Autoimmunity to phosphatidylserine and anemia in African Trypanosome infections

Anemia caused by trypanosome infection is poorly understood. Autoimmunity during Trypanosoma brucei infection was proposed to have a role during anemia, but the mechanisms involved during this pathology have not been elucidated. In mouse models and human patients infected with malaria parasites, atypical B-cells promote anemia through the secretion of autoimmune anti-phosphatidylserine (anti-PS) antibodies that bind to uninfected erythrocytes and facilitate their clearance. Using mouse models of two trypanosome infections, Trypanosoma brucei and Trypanosoma cruzi, we assessed levels of autoantibodies and anemia. Our results indicate that acute T. brucei infection, but not T. cruzi, leads to early increased levels of plasma autoantibodies against different auto antigens tested (PS, DNA and erythrocyte lysate) and expansion of atypical B cells (ABCs) that secrete these autoantibodies. In vitro studies confirmed that a lysate of T. brucei, but not T. cruzi, could directly promote the expansion of these ABCs. PS exposure on erythrocyte plasma membrane seems to be an important contributor to anemia by delaying erythrocyte recovery since treatment with an agent that prevents binding to it (Annexin V) ameliorated anemia in T. brucei-infected mice. Analysis of the plasma of patients with human African trypanosomiasis (HAT) revealed high levels of anti-PS antibodies that correlated with anemia. Altogether these results suggest a relation between autoimmunity against PS and anemia in both mice and patients infected with T. brucei.

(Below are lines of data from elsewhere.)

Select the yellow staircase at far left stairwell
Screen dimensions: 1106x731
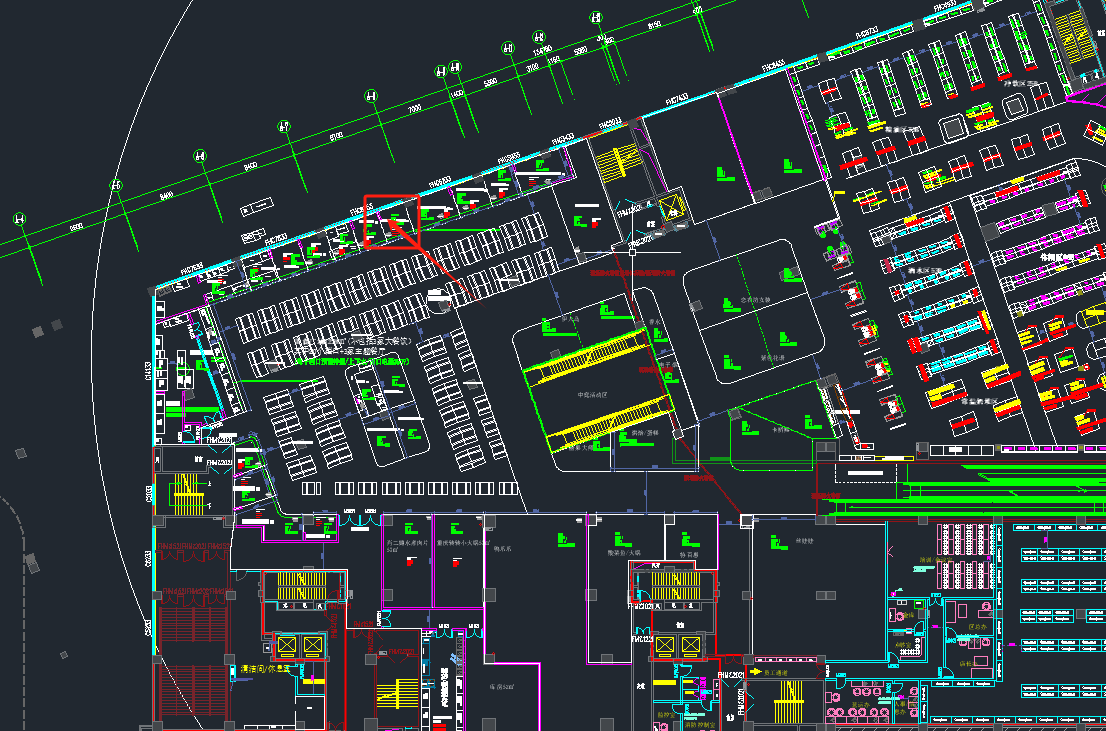coord(183,492)
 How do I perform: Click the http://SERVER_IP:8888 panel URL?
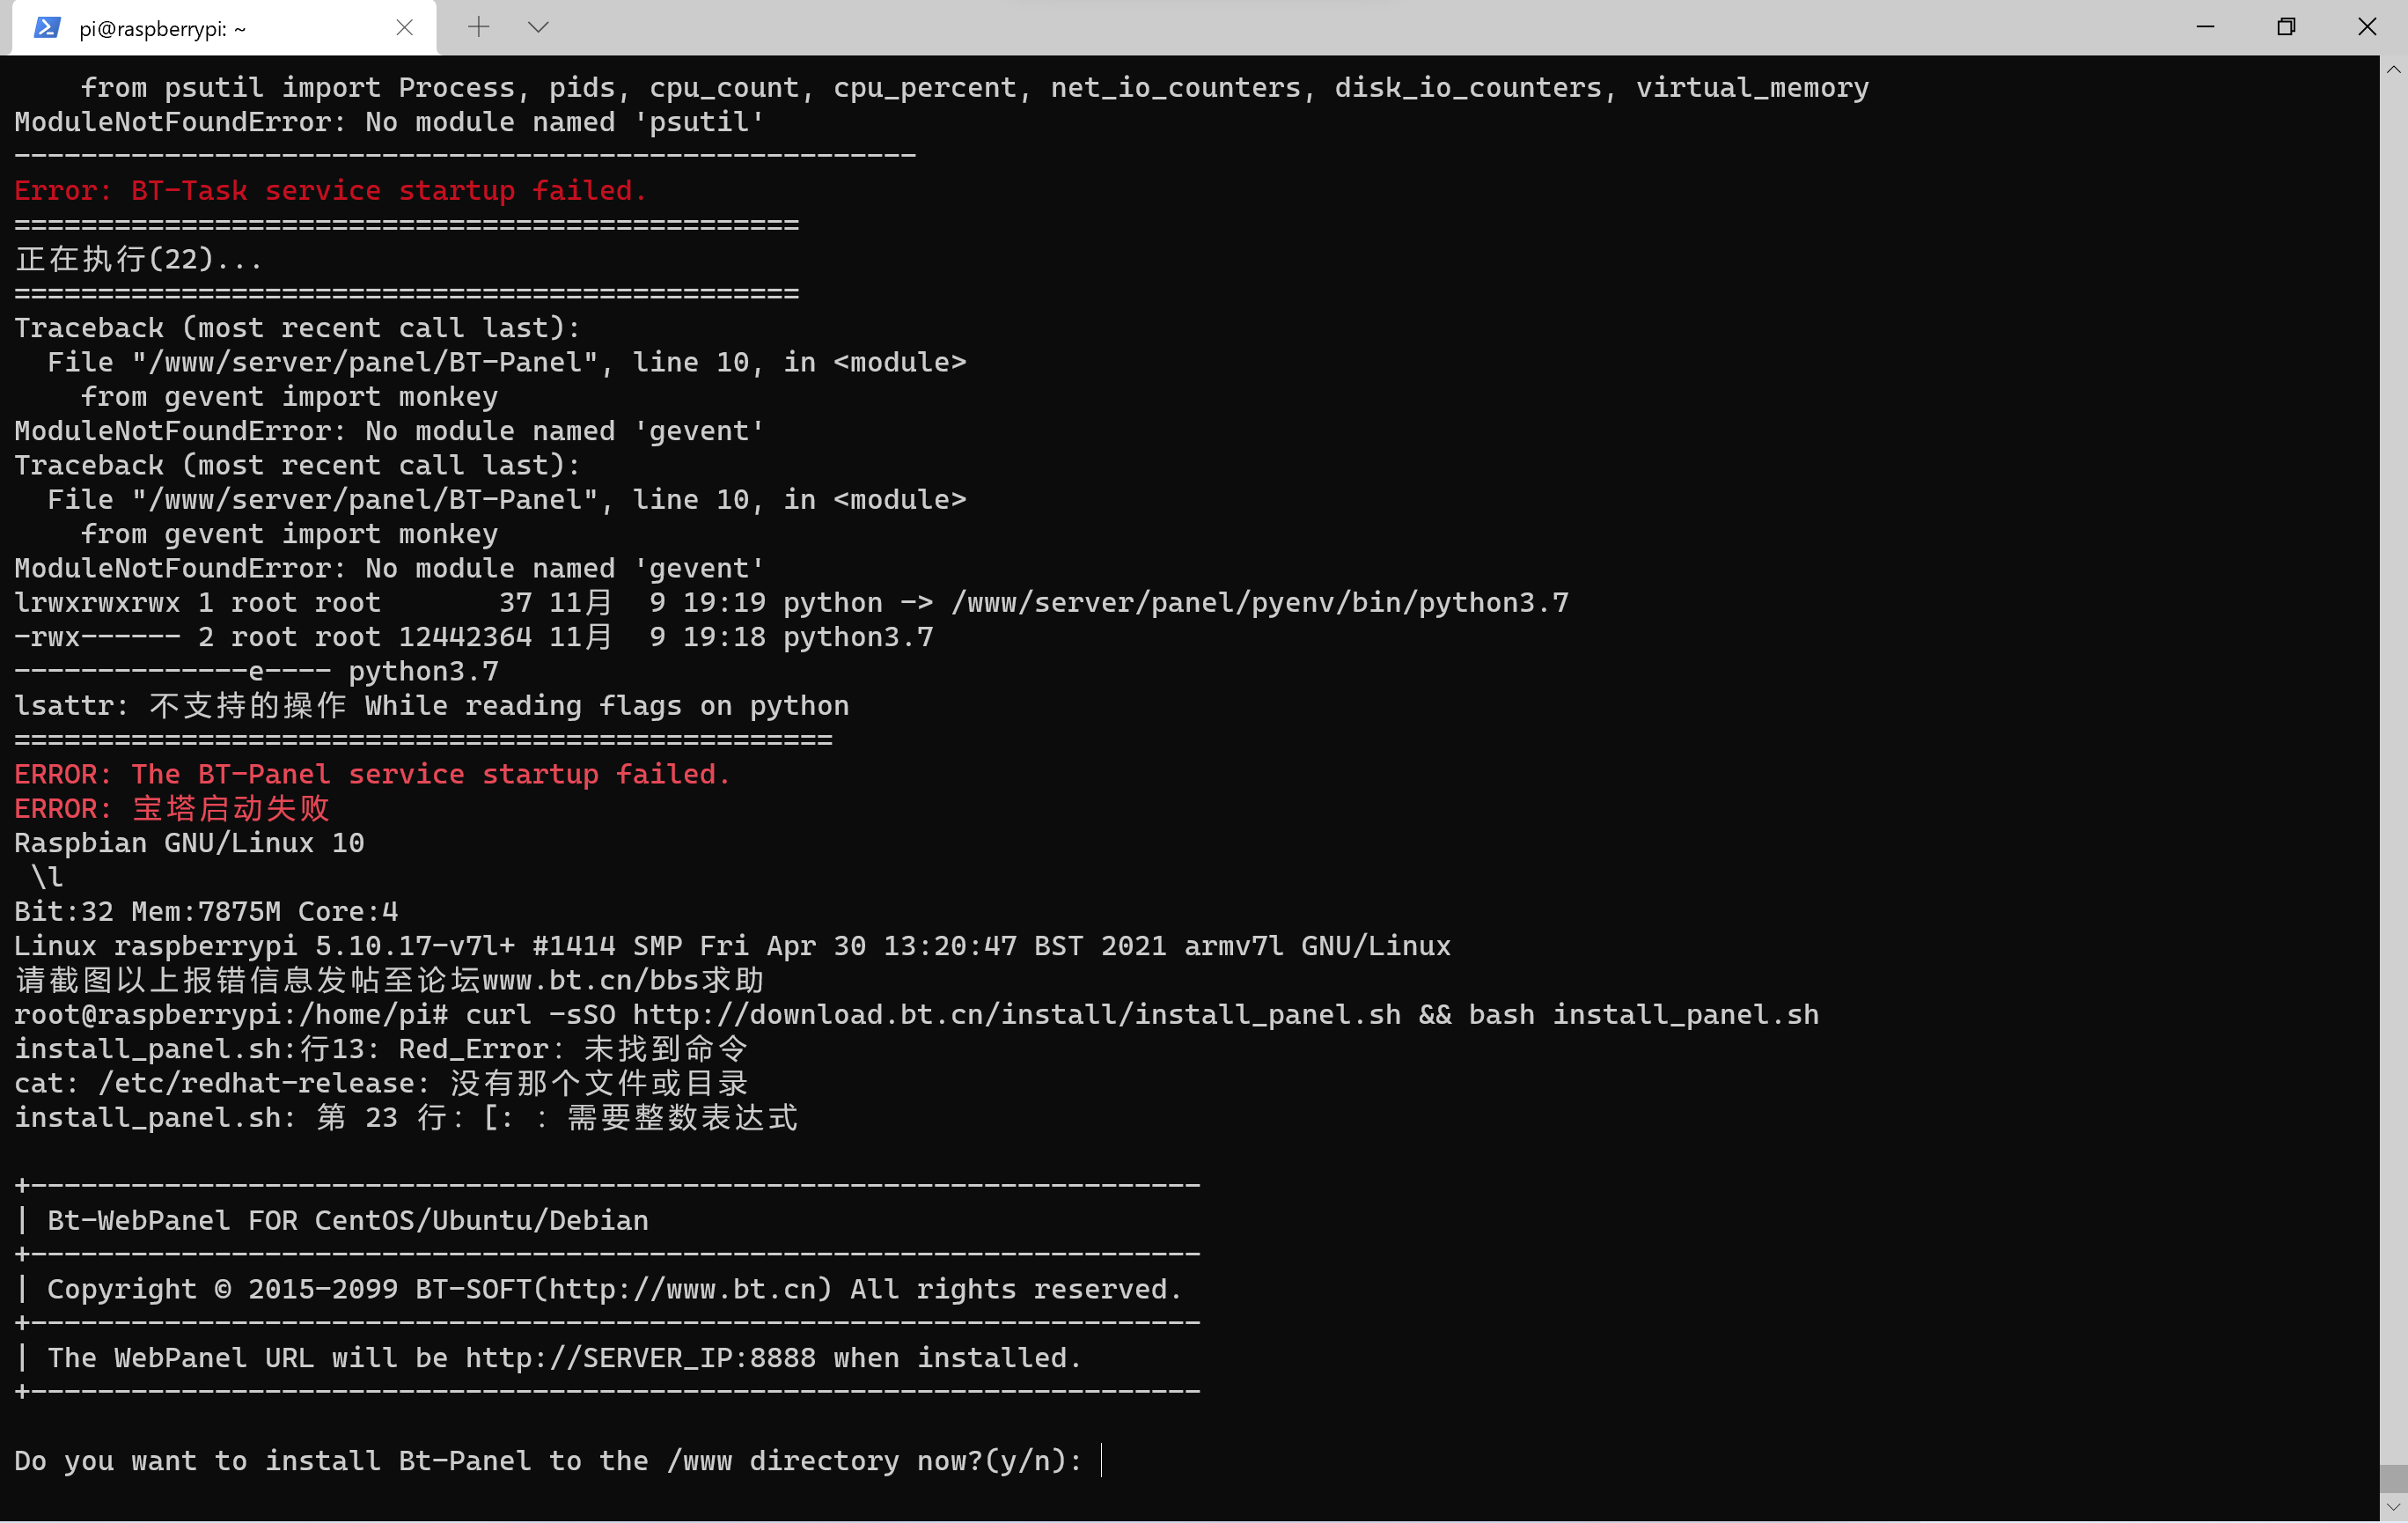tap(640, 1358)
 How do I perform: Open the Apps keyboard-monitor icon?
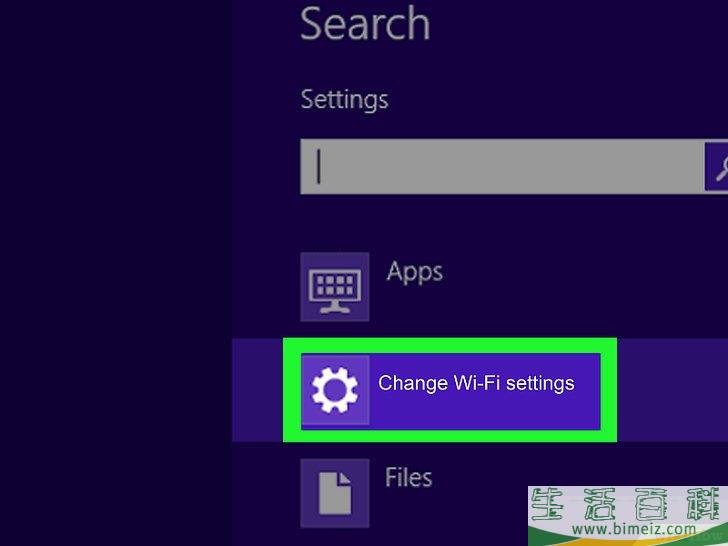[x=335, y=287]
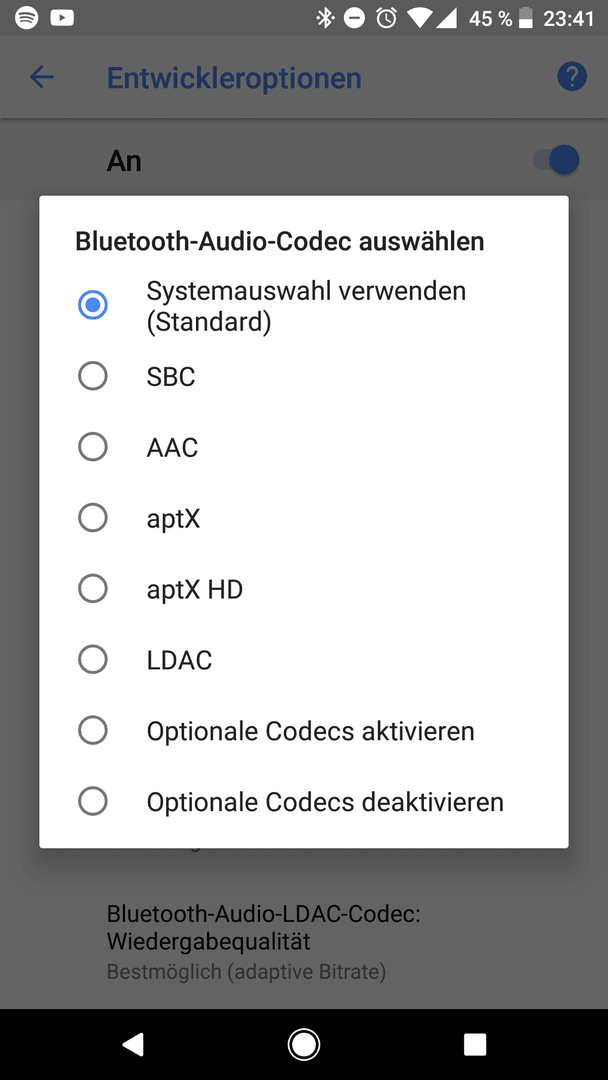Tap the battery icon in status bar
The image size is (608, 1080).
click(x=526, y=19)
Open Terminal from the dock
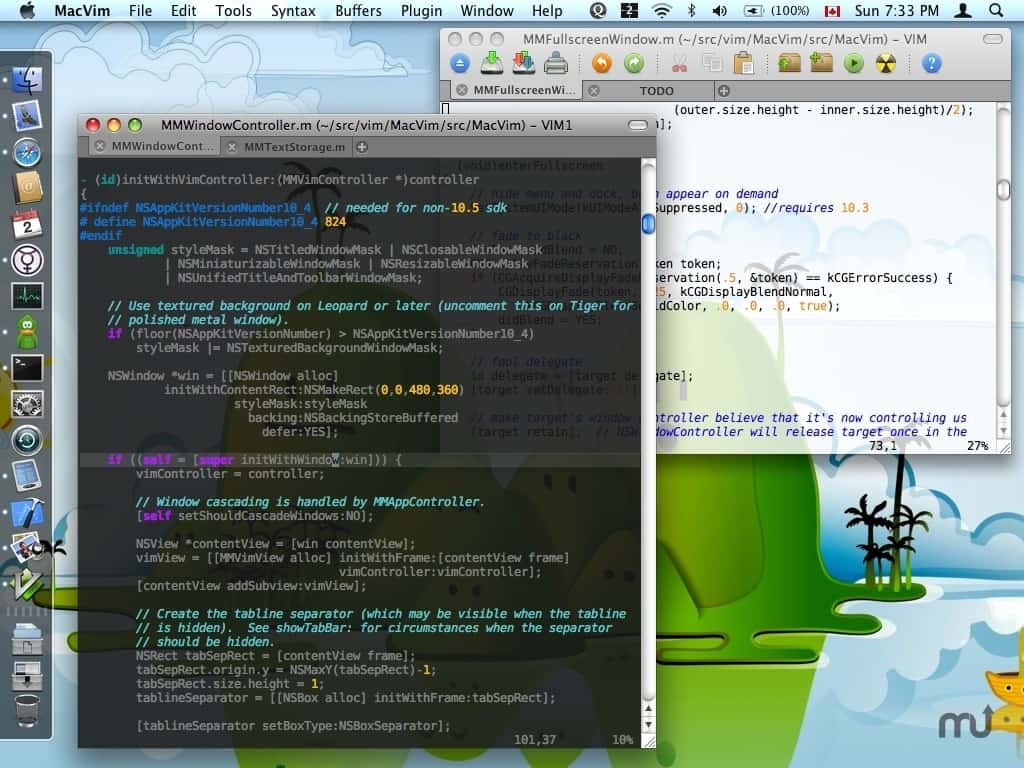Viewport: 1024px width, 768px height. coord(27,367)
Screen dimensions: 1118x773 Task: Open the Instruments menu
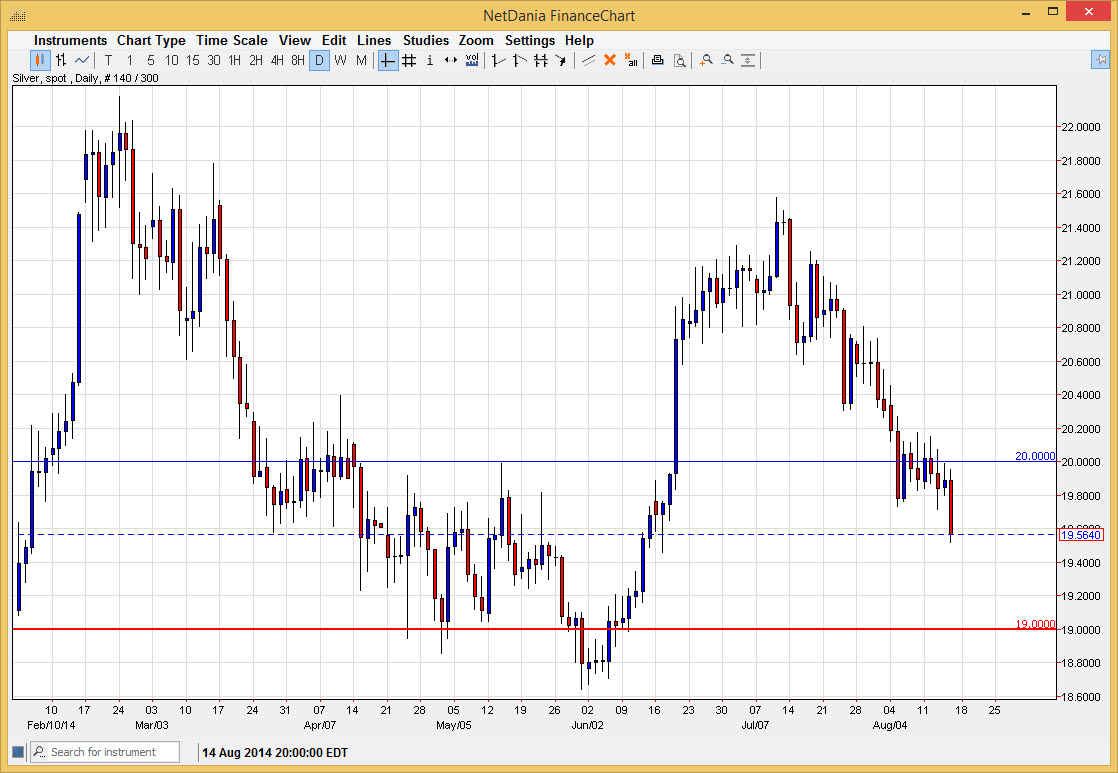70,40
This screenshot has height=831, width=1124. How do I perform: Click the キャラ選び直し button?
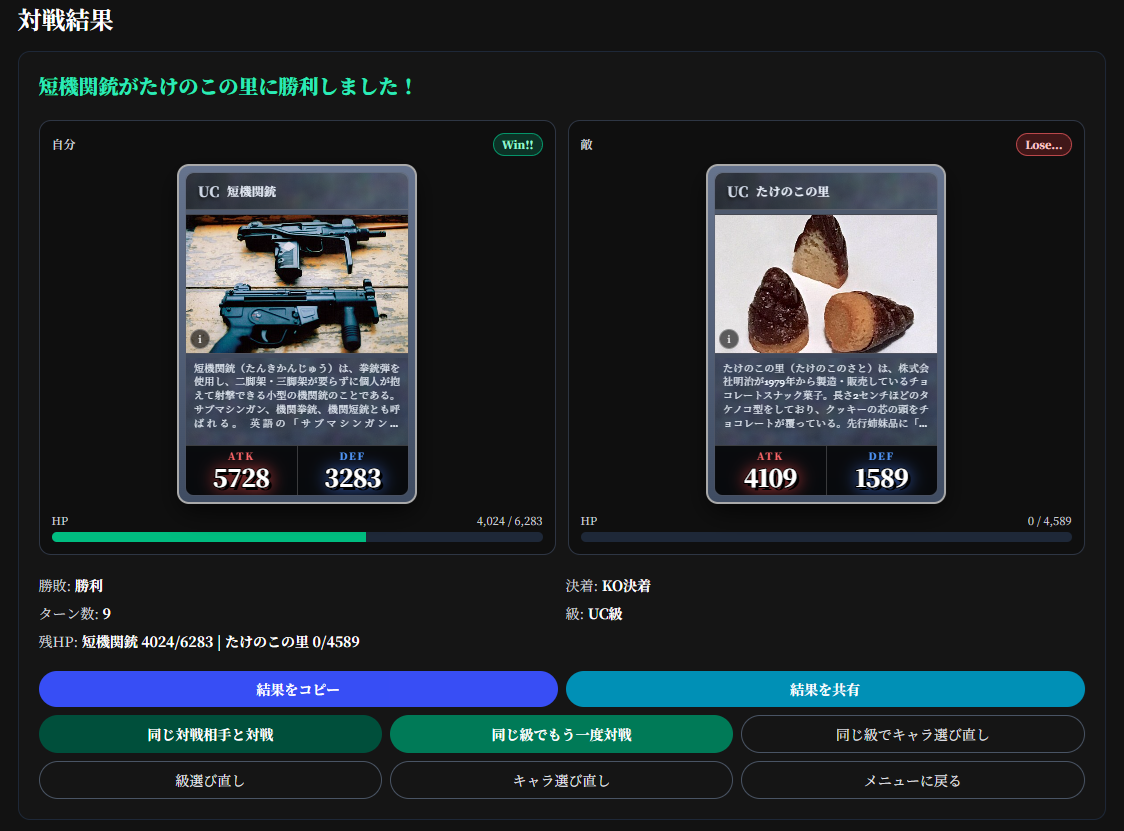click(x=561, y=780)
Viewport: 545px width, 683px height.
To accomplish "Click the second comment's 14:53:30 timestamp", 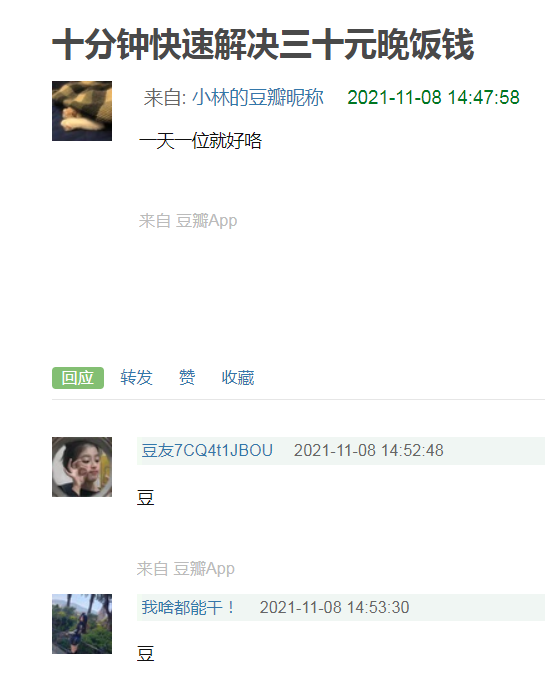I will pyautogui.click(x=335, y=607).
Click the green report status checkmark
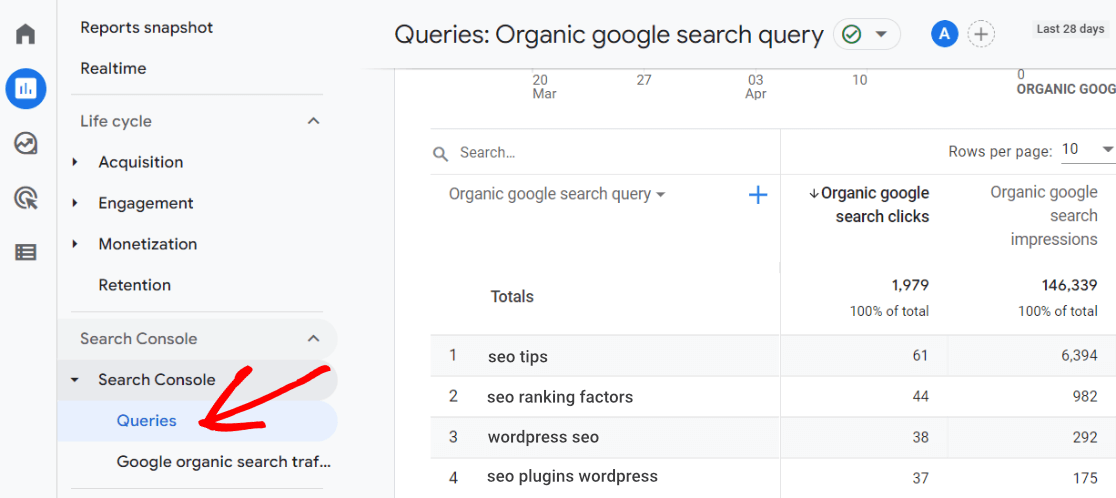The height and width of the screenshot is (498, 1116). (852, 35)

Author summary African trypanosomes are relevant pathogens and a cause of great morbidity and economic burden in endemic countries. Anemia during infection by African Trypanosomes is one of the most common pathologies associated with the disease, but the mechanisms leading to it are poorly understood. Here, we report evidence of autoimmunity, particularly autoantibodies against the lipid phosphatidylserine that are secreted by autoimmune/atypical B-cells, in Trypanosoma brucei infected mice and that are also found in Human African Trypanosomiasis patients and correlate with levels of anemia. These findings point to a relation between autoimmunity and anemia during infection with African Trypanosomes, possibly through the secretion of autoantibodies against phosphatidylserine.